City did push on a bit, and after some chances were created without someone to finish them so well, eventually a lovely curled diagonal ball into the box beat the Liverpool offside trap, and there was Gabriel Jesús to beat Allison to it and off the bar for 2-1. Nice move and good goal all round, and that was the score at half time, so pretty pleased. However, a lack of concentration meant at the start of the second half a good Liverpool move meant that a pass from Mo Salah found Sadio Mané and he slotted home for 2-2. And a pretty excellent move it was, to be fair.

City did have the ball in the net later on but Raheem Sterling was offside (and VAR did correctly call it to be fair.) Also late on Riyad Mahrez could have won it but he dinked it over the bar and maybe a low shot would have been the better option. But, what a game. Toe to toe, the two best sides in the country showed exactly why they are that right now. No quarter asked or given, and respect between the two teams at the end of the match - that's how it should be really. I headed back feeling pretty happy - I'd have taken that at the start, with Supra's Blue Moon ringing out in my head as I walked - tune of the day definitely.

Saturday 9th April - The Modfather in Leicester

It was off for us to Leicester today, as The Love In My Heart's relatives had very kindly got us such a nice present - two tickets for Paul Weller at de Montfort Hall, and also a nice posh stay at an apartment hotel too, so that was going to be a good little break. I had sorted the trains out and with Two Together Railcard didn't prove to be that expensive at all (in fact, just over £35 for the two of us there and back) so once we'd got ourselves showered and changed and with the bags all packed, it was time to take the tram to Manchester Piccadilly and then onwards to Leicester on two trains.

First off, once in Piccadilly, we got ourselves a nice coffee from Costa and made sure we had all we needed, and scanned the tickets at the gates and got on the 1049 Northern train to Sheffield. It is the stopping one for all the Hope Valley stops, but lots cheaper than Transpennine Express, and even nicer - a new train too! It was pretty busy so was glad to get on early and get seats together before the train set off, and gradually from Edale onwards it emptied out with people and backpacks going exploring the Peak District, and picked up more at the likes of Grindleford for those heading to Sheffield - but there on time, so all good. The change was easy and off on the 1239 to Leicester and had a table sat opposite each other with no one sat next to us all the way, so a definite win there!
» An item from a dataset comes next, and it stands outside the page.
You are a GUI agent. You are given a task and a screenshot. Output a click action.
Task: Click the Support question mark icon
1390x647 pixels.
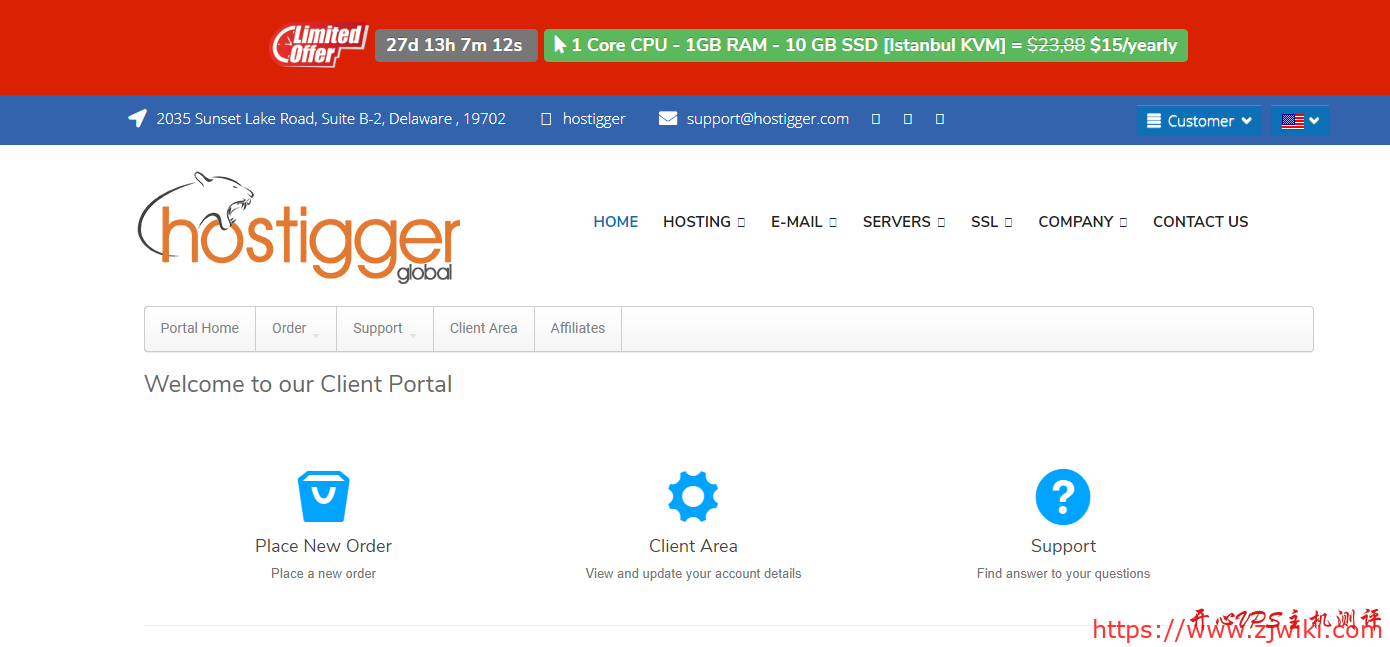[1062, 495]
I had done my research and knew there was a nice pub close to the train station called The Parcel Yard, and that proved to be a winner. We both had a nice big posh sandwich with some chips for lunch - mine had roast beef and cheese and also a dipping hot gravy to dip the sandwich into - and actually worked out very well. The Love had shed loads of chicken on her club sandwich which also looked very nice. I was also able to have some nice beer too that definitely was all good there. We then walked down Granby Street and Belvoir Street towards the Gresham Aparthotel, and checked in.

Once checked in, we had a room on the first floor, and when we opened the door, The Love was delighted. We had a nice separate bathroom with shower, plenty of space for clothes, a nice big comfy bed, decent sized telly and a separate sofa, dining table with two chairs and even a kitchenette with microwave and hob, so if you wanted to make yourself something, you could. It had cutlery, proper mugs, proper plates, wine glasses and normal glasses, and even a little fridge too which we'd definitely take advantage of!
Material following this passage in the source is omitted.